> What needs to be done: The data should be restated word for word, in full.

> Information:
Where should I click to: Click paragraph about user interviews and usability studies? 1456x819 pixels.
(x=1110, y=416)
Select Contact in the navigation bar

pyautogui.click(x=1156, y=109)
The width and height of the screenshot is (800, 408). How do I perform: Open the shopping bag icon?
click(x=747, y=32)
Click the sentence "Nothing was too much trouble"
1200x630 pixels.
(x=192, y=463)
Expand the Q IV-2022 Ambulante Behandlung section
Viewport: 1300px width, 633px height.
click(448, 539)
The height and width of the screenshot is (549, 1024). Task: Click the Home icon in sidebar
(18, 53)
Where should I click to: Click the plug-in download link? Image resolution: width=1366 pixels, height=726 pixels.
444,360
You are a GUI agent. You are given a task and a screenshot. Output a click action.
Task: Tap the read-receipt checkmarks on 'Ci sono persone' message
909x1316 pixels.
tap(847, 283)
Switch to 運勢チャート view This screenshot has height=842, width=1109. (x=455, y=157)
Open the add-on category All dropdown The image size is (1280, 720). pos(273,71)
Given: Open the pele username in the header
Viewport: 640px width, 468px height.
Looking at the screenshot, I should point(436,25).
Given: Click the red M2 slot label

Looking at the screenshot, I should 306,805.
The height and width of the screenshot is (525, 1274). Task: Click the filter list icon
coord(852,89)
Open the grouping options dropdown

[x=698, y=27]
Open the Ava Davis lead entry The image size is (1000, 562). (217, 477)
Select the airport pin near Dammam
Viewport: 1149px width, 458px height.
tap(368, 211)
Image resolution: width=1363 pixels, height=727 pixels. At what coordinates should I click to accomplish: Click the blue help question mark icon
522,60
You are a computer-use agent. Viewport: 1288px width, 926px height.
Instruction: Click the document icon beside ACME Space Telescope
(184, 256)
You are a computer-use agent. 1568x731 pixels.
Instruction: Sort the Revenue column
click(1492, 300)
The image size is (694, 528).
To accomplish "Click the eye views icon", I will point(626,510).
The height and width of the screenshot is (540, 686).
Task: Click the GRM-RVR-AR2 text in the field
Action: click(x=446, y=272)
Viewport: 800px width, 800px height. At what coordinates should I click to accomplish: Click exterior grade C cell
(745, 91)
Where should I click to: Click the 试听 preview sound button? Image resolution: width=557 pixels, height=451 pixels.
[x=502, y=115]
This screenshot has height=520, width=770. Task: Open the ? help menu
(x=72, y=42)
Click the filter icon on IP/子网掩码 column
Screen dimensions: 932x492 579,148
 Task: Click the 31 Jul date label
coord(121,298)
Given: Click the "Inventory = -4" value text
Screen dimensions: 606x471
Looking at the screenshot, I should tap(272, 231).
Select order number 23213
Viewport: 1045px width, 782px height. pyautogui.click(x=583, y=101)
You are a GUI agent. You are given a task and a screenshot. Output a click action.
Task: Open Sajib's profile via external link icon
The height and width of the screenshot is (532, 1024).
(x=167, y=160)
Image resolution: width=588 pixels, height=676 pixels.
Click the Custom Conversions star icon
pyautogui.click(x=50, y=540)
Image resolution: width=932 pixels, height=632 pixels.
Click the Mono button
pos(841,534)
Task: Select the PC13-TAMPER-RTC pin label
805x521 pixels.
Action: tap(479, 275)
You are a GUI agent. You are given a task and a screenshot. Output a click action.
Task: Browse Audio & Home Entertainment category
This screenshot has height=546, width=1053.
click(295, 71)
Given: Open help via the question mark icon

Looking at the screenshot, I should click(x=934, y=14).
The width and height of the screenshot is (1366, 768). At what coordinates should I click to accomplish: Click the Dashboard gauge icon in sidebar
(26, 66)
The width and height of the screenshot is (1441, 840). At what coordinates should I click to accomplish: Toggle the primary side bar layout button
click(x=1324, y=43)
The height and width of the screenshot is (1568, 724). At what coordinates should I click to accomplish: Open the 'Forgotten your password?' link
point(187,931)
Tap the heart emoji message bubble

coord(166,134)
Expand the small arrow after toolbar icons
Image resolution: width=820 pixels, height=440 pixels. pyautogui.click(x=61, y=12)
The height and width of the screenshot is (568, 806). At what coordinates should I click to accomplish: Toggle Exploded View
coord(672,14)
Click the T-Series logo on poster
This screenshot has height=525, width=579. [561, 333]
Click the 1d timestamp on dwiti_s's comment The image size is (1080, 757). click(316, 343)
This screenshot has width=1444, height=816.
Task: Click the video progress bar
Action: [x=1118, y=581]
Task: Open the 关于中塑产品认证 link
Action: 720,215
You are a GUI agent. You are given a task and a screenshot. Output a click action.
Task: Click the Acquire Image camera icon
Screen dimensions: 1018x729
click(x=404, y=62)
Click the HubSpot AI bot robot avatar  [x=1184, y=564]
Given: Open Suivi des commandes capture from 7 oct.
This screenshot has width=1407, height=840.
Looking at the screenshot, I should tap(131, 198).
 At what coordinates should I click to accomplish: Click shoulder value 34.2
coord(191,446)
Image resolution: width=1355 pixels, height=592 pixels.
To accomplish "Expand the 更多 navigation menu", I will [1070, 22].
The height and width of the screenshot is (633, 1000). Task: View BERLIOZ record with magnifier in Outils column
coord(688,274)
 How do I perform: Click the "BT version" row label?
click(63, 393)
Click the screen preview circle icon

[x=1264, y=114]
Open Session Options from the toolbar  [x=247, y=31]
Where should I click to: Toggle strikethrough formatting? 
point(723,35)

> Exercise result:
Where should I click to: Click paragraph about user interviews and usability studies? 1456x819 pixels.
(x=1110, y=416)
Select Contact in the navigation bar

pyautogui.click(x=1156, y=109)
The width and height of the screenshot is (800, 408). How do I perform: Open the shopping bag icon?
click(x=747, y=32)
Click the sentence "Nothing was too much trouble"
1200x630 pixels.
(x=192, y=463)
Expand the Q IV-2022 Ambulante Behandlung section
Viewport: 1300px width, 633px height.
click(448, 539)
The height and width of the screenshot is (549, 1024). Task: Click the Home icon in sidebar
(18, 53)
Where should I click to: Click the plug-in download link? Image resolution: width=1366 pixels, height=726 pixels.
444,360
You are a GUI agent. You are given a task and a screenshot. Output a click action.
Task: Tap the read-receipt checkmarks on 'Ci sono persone' message
909x1316 pixels.
tap(847, 283)
Switch to 運勢チャート view This screenshot has height=842, width=1109. (x=455, y=157)
Open the add-on category All dropdown The image size is (1280, 720). pos(273,71)
Given: Open the pele username in the header
Viewport: 640px width, 468px height.
Looking at the screenshot, I should point(436,25).
Given: Click the red M2 slot label

Looking at the screenshot, I should 306,805.
The height and width of the screenshot is (525, 1274). Task: Click the filter list icon
coord(852,89)
Open the grouping options dropdown

[x=698, y=27]
Open the Ava Davis lead entry The image size is (1000, 562). (217, 477)
Select the airport pin near Dammam
Viewport: 1149px width, 458px height.
tap(368, 211)
Image resolution: width=1363 pixels, height=727 pixels. At what coordinates should I click to accomplish: Click the blue help question mark icon
522,60
You are a computer-use agent. Viewport: 1288px width, 926px height.
Instruction: Click the document icon beside ACME Space Telescope
(184, 256)
You are a computer-use agent. 1568x731 pixels.
Instruction: Sort the Revenue column
click(1492, 300)
The image size is (694, 528).
To accomplish "Click the eye views icon", I will point(626,510).
The height and width of the screenshot is (540, 686).
Task: Click the GRM-RVR-AR2 text in the field
Action: click(x=446, y=272)
Viewport: 800px width, 800px height. At what coordinates should I click to accomplish: Click exterior grade C cell
(745, 91)
Where should I click to: Click the 试听 preview sound button? Image resolution: width=557 pixels, height=451 pixels.
[x=502, y=115]
This screenshot has height=520, width=770. Task: Open the ? help menu
(x=72, y=42)
Click the filter icon on IP/子网掩码 column
Screen dimensions: 932x492 579,148
 Task: Click the 31 Jul date label
coord(121,298)
Given: Click the "Inventory = -4" value text
Screen dimensions: 606x471
Looking at the screenshot, I should tap(272, 231).
Select order number 23213
Viewport: 1045px width, 782px height. pyautogui.click(x=583, y=101)
You are a GUI agent. You are given a task and a screenshot. Output a click action.
Task: Open Sajib's profile via external link icon
The height and width of the screenshot is (532, 1024).
(x=167, y=160)
Image resolution: width=588 pixels, height=676 pixels.
Click the Custom Conversions star icon
pyautogui.click(x=50, y=540)
Image resolution: width=932 pixels, height=632 pixels.
Click the Mono button
pos(841,534)
Task: Select the PC13-TAMPER-RTC pin label
805x521 pixels.
Action: tap(479, 275)
You are a GUI agent. You are given a task and a screenshot. Output a click action.
Task: Browse Audio & Home Entertainment category
This screenshot has height=546, width=1053.
click(295, 71)
Given: Open help via the question mark icon

Looking at the screenshot, I should click(x=934, y=14).
The width and height of the screenshot is (1366, 768). At what coordinates should I click to accomplish: Click the Dashboard gauge icon in sidebar
(26, 66)
The width and height of the screenshot is (1441, 840). At what coordinates should I click to accomplish: Toggle the primary side bar layout button
click(x=1324, y=43)
The height and width of the screenshot is (1568, 724). At what coordinates should I click to accomplish: Open the 'Forgotten your password?' link
point(187,931)
Tap the heart emoji message bubble

coord(166,134)
Expand the small arrow after toolbar icons
Image resolution: width=820 pixels, height=440 pixels. pyautogui.click(x=61, y=12)
The height and width of the screenshot is (568, 806). At what coordinates should I click to accomplish: Toggle Exploded View
coord(672,14)
Click the T-Series logo on poster
This screenshot has height=525, width=579. [561, 333]
Click the 1d timestamp on dwiti_s's comment The image size is (1080, 757). click(316, 343)
This screenshot has width=1444, height=816.
Task: Click the video progress bar
Action: [x=1118, y=581]
Task: Open the 关于中塑产品认证 link
Action: 720,215
You are a GUI agent. You are given a task and a screenshot. Output a click action.
Task: Click the Acquire Image camera icon
Screen dimensions: 1018x729
click(x=404, y=62)
Click the HubSpot AI bot robot avatar  [x=1184, y=564]
Given: Open Suivi des commandes capture from 7 oct.
This screenshot has width=1407, height=840.
Looking at the screenshot, I should tap(131, 198).
 At what coordinates should I click to accomplish: Click shoulder value 34.2
coord(191,446)
Image resolution: width=1355 pixels, height=592 pixels.
To accomplish "Expand the 更多 navigation menu", I will [1070, 22].
The height and width of the screenshot is (633, 1000). Task: View BERLIOZ record with magnifier in Outils column
coord(688,274)
 How do I perform: Click the "BT version" row label?
click(63, 393)
Click the screen preview circle icon

[x=1264, y=114]
Open Session Options from the toolbar  [x=247, y=31]
Where should I click to: Toggle strikethrough formatting? 
point(723,35)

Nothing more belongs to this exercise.